だから私は願い続ける。君の世界が、ほんの少しでも、優しく温かくなりますようにと。
『頑張れ、成瀬君』
 胸の中で何度も唱える。いつかこの声が、どんな場所でも君に届けられるように、私も一歩進みたい。
 頑張るから。乗り越えていくから。どんなに時間がかかっても、きっと。
 私は小さな決意を胸に資料をそっと閉じて、目の前のキャンバスに、絵の続きを描き足していく。
 成瀬君と再会してからの一年を思いながら、教室から見える桜の木の景色を、キャンバスの中に閉じ込める。不思議だ。毎日ひとりで見ていた景色なのに、成瀬君と出会ってから、とても特別なものに見えるよ。
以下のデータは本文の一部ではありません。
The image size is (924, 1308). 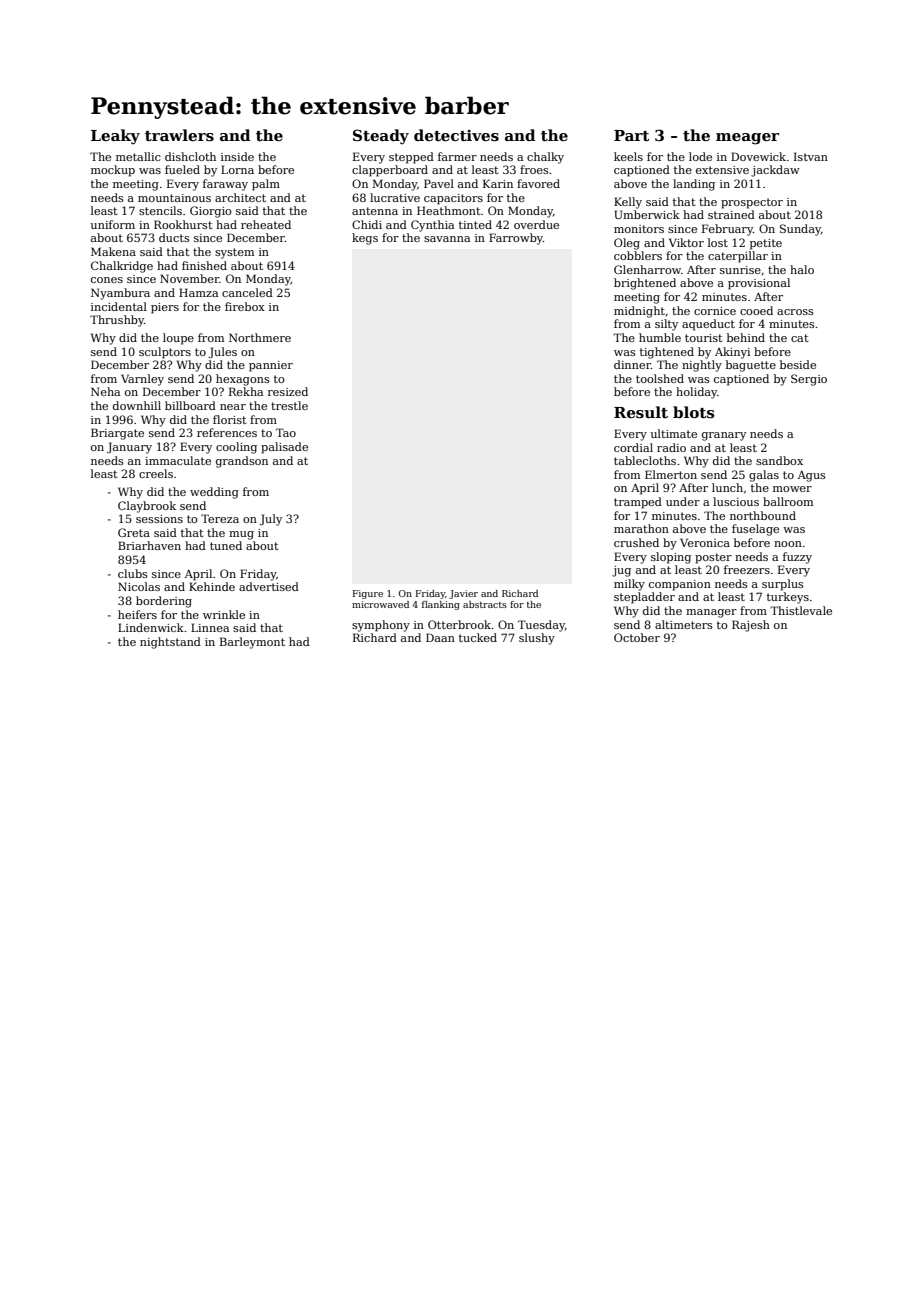 What do you see at coordinates (795, 312) in the screenshot?
I see `across` at bounding box center [795, 312].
 未来のことは分からないけれど、いつか、いつかきっと、自分を変えることはできると。そう願って、一筆一筆色を置いていく。
 この絵が完成したら、成瀬君に見せよう。一番に見せよう。
 私は君に伝えたいのだ。この世界が、今、自分の目にどう映っているかを。
 その相手は、君じゃなきゃ、意味がないから。
「位置について――用意」
 外からスタートの合図が聞こえ、再び窓に視線を戻すと、パーンという号砲ともに、君は青空の下、風のように走り出す。
 銃声が心臓に響いたその瞬間、私の中でも何かが動き出した気がした。
 君と出会ってから、世界が随分変わって見えるようになった。
 そして、この世界を、君と生きてみたいと思うようになった。
 不思議だ。たったそれだけのことが、眩しいくらいの希望になっていく。

 いつかの半透明だった私たちに、光の春が、訪れた。